**DATA PROVIDED:**
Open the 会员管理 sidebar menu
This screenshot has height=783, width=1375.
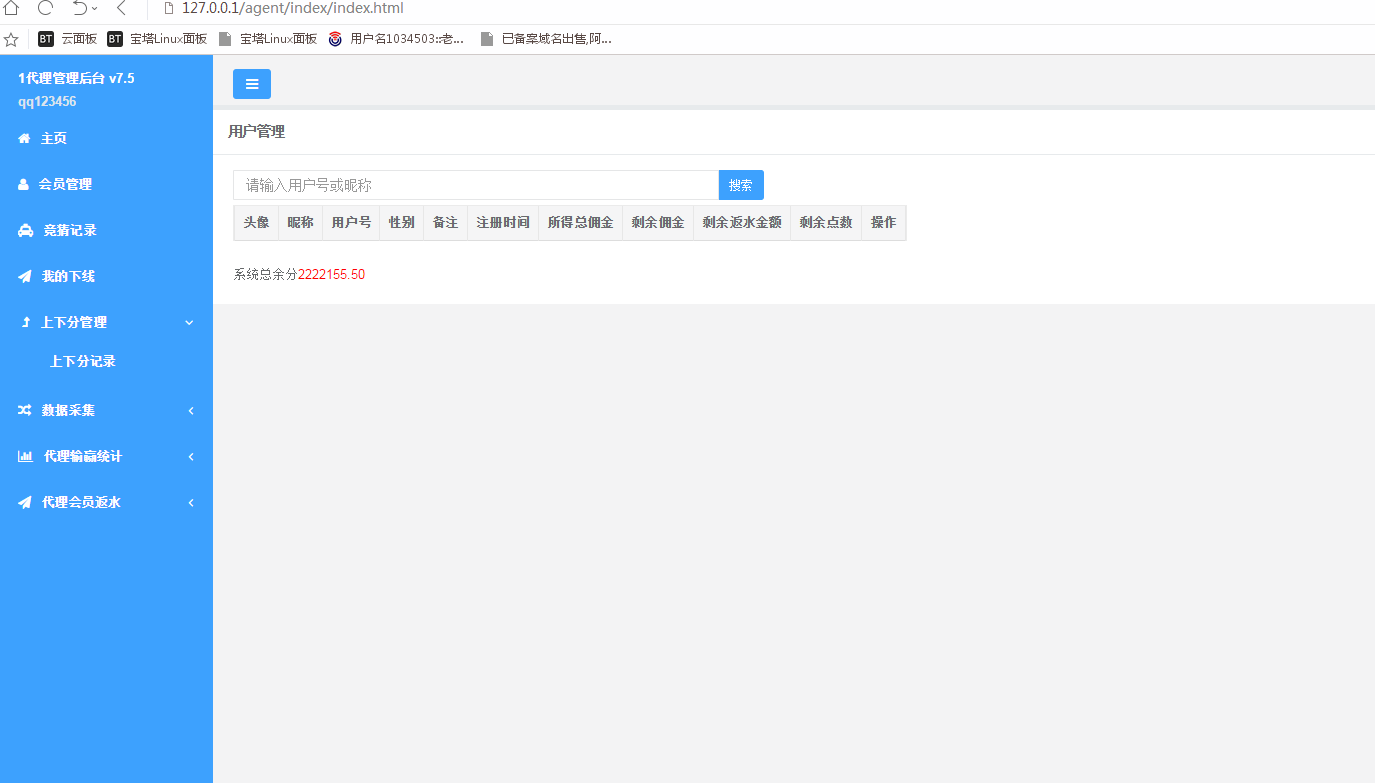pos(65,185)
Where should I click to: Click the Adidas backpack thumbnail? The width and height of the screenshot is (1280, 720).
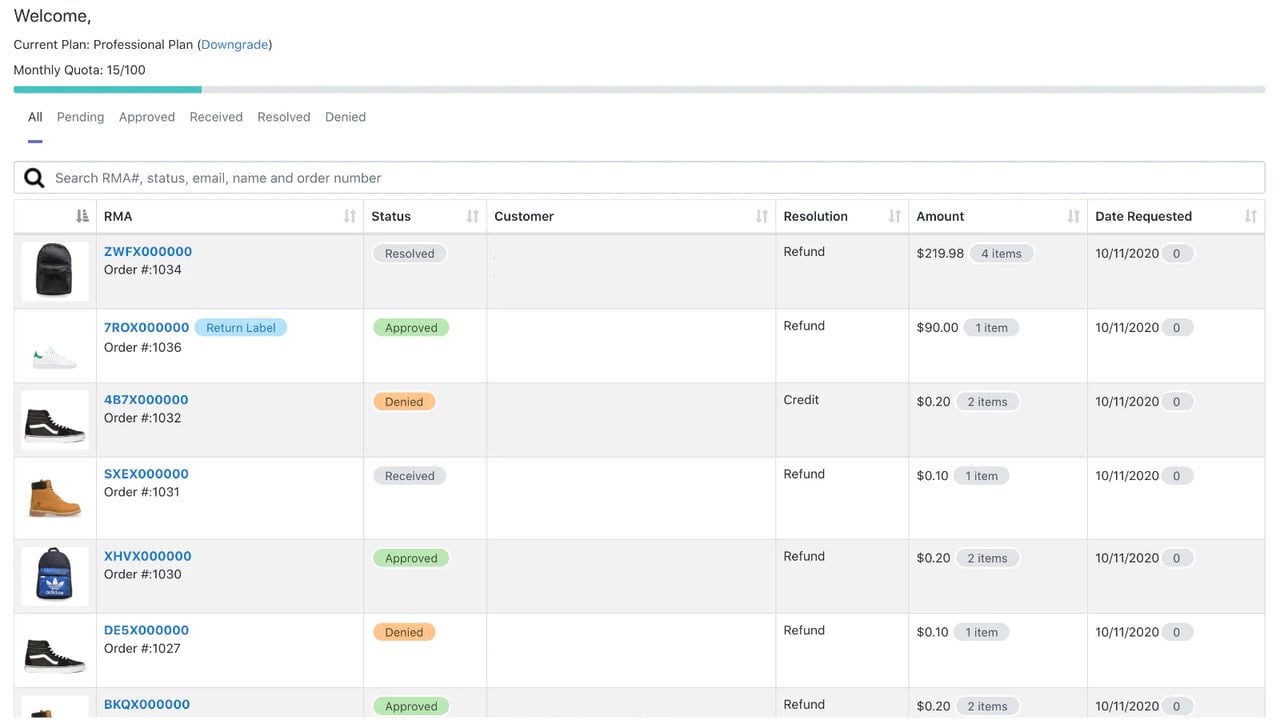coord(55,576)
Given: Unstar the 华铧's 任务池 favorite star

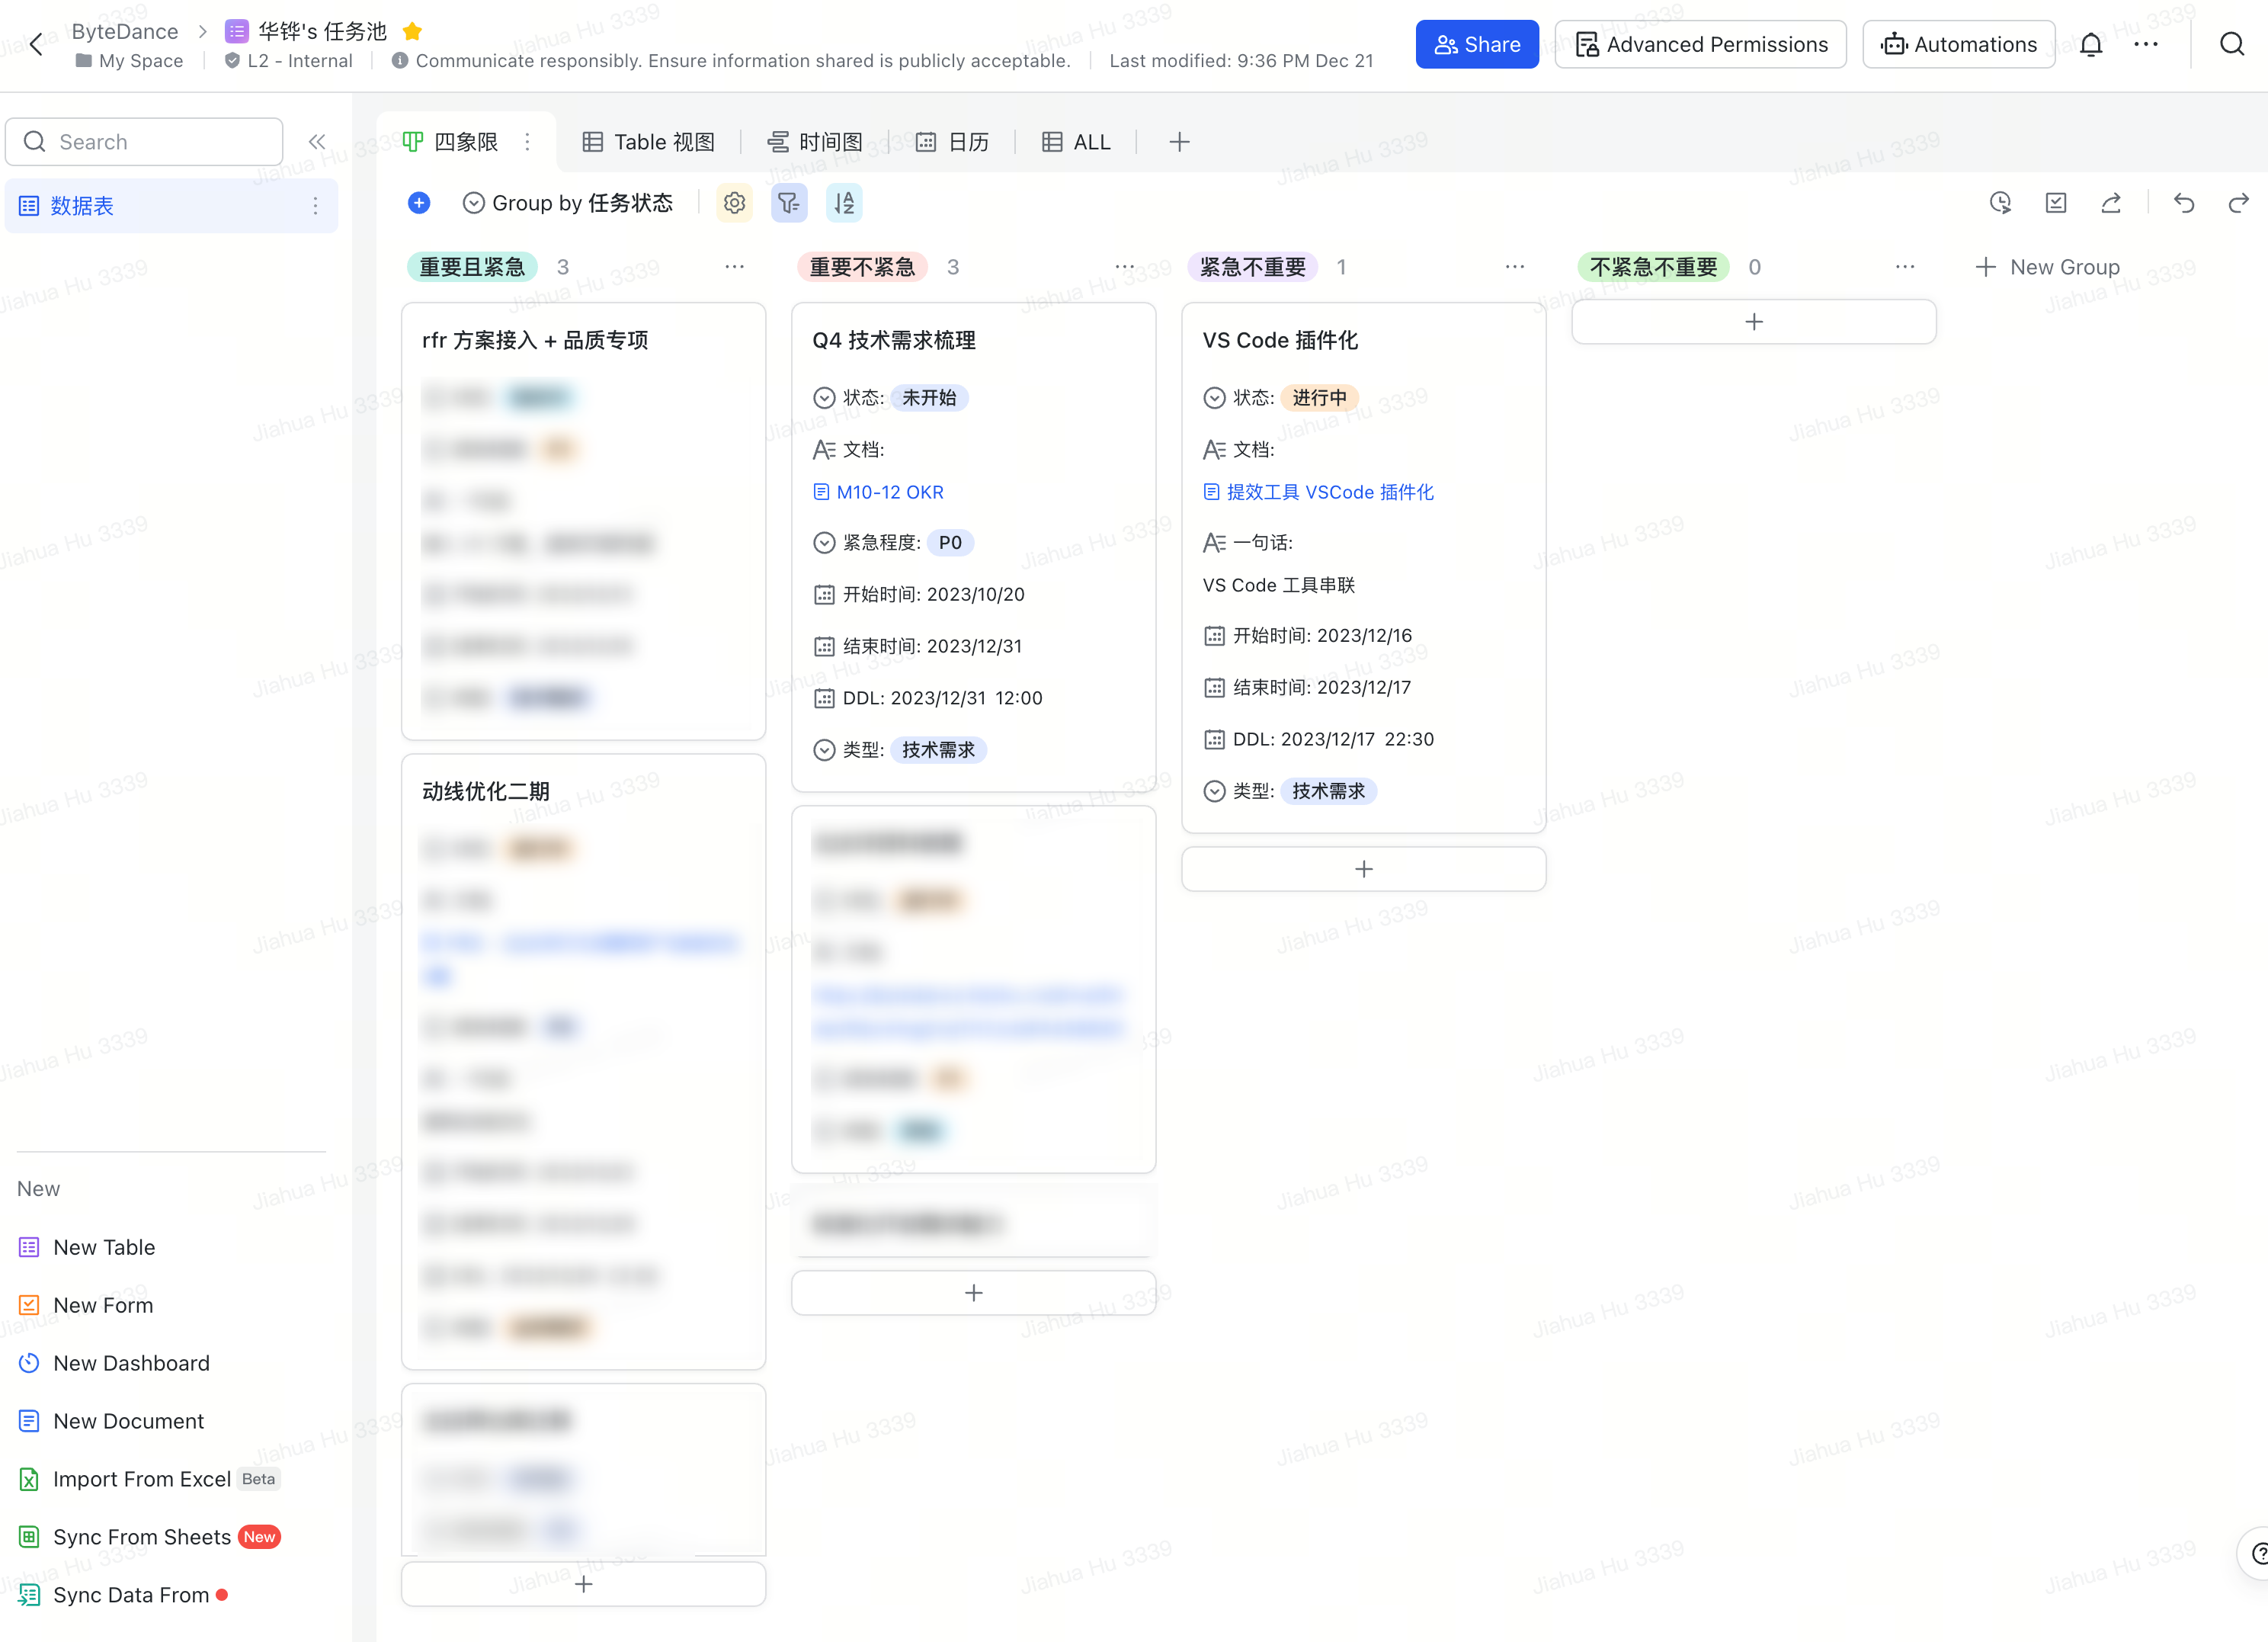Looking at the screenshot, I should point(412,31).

**THE PROBLEM:** List each line of the items above that contains the word "height", copying the lines in full.

**ANSWER TO THE EXERCISE:**
This screenshot has height=783, width=1375.
Where should I click to: Click the Adidas backpack thumbnail? The width and height of the screenshot is (1280, 720).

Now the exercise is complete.